Tedros Adhanom Ghebreyesus said he had been about to board a flight at Sanaa International Airport overnight when it came under attack. He was leaving after a mission to negotiate the release of the United Nations staff detainees and to assess the health and humanitarian situation in Yemen.
The Israeli military said its warplanes struck “Houthi terror regime” targets at Sanaa airport, as well as military infrastructure at the Hezyaz and Ras Kanatib power stations.
Airstrikes also hit military infrastructure in the Al-Hudaydah, Salif, and Ras Issa ports on the western coast, it added.
In a statement, Ghebreyesus said: “As we were about to board our flight from Sanaa, about two hours ago, the airport came under aerial bombardment. One of our plane’s crew members was injured.
“The air traffic control tower, the departure lounge – just a few metres from where we were – and the runway were damaged.” He added he, his UN and WHO colleagues were safe.
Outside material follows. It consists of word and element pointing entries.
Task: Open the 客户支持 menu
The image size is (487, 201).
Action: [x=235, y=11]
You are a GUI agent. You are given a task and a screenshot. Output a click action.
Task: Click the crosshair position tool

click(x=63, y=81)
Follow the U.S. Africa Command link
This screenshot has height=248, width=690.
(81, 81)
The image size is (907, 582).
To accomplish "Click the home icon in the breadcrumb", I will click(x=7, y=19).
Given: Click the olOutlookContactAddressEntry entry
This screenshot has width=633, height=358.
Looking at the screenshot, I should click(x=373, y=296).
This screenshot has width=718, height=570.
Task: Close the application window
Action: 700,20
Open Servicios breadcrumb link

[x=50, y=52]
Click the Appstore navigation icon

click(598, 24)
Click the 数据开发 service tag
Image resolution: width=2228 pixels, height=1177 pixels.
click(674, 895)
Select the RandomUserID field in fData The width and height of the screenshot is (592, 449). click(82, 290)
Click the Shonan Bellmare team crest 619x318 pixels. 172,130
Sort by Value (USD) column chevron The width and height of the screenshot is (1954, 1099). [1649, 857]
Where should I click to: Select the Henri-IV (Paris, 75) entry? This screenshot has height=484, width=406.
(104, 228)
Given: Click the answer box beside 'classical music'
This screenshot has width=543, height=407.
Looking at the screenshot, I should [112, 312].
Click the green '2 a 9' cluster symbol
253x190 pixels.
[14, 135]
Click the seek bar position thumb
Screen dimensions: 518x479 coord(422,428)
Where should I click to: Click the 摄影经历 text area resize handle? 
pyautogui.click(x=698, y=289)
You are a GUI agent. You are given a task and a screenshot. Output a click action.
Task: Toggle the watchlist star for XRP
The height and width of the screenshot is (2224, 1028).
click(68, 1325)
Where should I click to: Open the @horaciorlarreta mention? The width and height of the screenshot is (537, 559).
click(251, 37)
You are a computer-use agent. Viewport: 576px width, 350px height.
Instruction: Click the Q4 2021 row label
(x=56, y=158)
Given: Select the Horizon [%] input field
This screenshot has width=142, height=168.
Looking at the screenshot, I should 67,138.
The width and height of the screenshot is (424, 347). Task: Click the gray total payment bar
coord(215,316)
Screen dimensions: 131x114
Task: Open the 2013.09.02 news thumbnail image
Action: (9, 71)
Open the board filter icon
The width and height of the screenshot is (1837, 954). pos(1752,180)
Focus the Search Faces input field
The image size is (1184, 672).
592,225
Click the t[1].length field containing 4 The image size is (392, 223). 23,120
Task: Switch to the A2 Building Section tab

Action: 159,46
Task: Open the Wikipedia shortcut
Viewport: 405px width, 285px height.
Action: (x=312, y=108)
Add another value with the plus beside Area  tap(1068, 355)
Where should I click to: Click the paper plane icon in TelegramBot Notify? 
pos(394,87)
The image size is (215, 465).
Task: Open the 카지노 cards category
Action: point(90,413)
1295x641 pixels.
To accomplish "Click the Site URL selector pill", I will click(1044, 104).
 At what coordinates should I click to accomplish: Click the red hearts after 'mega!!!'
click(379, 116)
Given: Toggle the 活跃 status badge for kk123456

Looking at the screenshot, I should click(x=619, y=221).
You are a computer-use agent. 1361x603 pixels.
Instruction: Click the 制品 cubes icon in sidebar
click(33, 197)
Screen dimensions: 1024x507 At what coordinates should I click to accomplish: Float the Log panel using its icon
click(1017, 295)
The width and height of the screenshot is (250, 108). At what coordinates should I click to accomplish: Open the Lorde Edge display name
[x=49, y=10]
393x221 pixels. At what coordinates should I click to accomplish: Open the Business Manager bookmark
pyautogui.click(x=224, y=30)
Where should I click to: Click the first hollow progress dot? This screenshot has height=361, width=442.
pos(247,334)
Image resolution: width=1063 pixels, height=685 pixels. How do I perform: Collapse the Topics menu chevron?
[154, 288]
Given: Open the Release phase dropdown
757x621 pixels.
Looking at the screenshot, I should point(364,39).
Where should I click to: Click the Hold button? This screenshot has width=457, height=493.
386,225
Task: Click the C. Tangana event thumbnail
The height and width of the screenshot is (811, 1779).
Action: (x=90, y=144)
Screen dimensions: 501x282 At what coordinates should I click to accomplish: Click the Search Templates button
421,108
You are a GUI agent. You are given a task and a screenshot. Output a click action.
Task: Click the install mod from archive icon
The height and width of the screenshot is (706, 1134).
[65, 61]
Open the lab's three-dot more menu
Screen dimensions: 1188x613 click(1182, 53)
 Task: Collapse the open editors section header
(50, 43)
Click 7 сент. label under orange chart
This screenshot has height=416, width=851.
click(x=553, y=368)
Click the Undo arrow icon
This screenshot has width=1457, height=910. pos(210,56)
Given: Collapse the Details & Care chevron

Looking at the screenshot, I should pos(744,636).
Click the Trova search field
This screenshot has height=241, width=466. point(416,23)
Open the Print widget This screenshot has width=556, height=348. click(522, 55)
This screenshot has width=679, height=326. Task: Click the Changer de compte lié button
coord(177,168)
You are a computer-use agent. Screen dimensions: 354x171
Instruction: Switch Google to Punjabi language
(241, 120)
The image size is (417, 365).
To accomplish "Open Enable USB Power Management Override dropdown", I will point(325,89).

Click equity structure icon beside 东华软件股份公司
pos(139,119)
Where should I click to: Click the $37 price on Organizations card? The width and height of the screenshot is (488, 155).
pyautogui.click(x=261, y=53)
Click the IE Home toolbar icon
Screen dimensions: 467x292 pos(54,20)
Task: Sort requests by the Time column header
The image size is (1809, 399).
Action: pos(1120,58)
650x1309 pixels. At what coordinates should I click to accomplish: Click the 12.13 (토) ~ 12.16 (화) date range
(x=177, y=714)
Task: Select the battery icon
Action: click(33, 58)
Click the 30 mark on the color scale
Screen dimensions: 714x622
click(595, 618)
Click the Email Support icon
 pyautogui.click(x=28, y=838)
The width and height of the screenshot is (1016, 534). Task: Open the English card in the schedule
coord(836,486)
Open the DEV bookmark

The Houthis are currently the last of Iran’s proxies in the Middle East still attacking Israel in solidarity with terror groups in Gaza after the Israel Defence Forces inflicted a series of devastating blows against Hezbollah in Lebanon, killing its leader Hassan Nasrallah.
The Iran and Hezbollah-backed regime of Bashar al-Assad in Syria was overthrown a fortnight ago by rebels led by Hayat Tahrir al-Sham (HTS).
The expansive strikes against key infrastructure in Yemen suggest a new push against Iran’s proxies in the region.
In a video released after the attacks, Israeli Prime Minister Benjamin Netanyahu vowed to continue attacks on the Houthi rebels “until the job is done”. He said: “We are determined to cut this branch of terrorism from the Iranian axis of evil.”
Iran has supported the Houthis financially and militarily for years, providing the terror group with its ballistic missiles, but the recent events in the Middle East have left Tehran weakened.
“The Houthis will also learn what Hamas, Hezbollah, the Assad regime and others have learned, and this will also take time. This lesson will be understood across the Middle East, I tell you, in those days at this season,” Netanyahu said before the strikes.
Pressure has been growing on his government after four Houthi ballistic missile attacks on Israel in the past week, one of which, south of Tel Aviv, injured 16 people.
According to the IDF, the Houthi rebels were using the sites to “transfer Iranian weapons to the region and for the entry of senior Iranian officials”. The IDF added: “This is a further example of the Houthis’ exploitation of civilian infrastructure for military purposes.”
Three people were killed in the strikes, Al Masirah, a Houthi-run TV station, reported, adding that 14 others were wounded.
People were filmed running through the airport’s terminal while an air raid siren blared, and a large smoke plume billowed above a building.
Israel and the United Nations have long been at odds over Gaza, and several of the UN’s agencies have condemned its actions in the territory on the world stage.
The WHO has been particularly critical of Israeli strikes on hospitals in Gaza, and in January, Ghebreyesus broke down in tears as he described the “hellish” conditions there.
Israel maintains that its strikes target Hamas and other terror groups and that the conditions in Gaza are caused by the Palestinian groups that control it.
There was nothing to suggest that Israel deliberately targeted the airport while the WHO chief was there.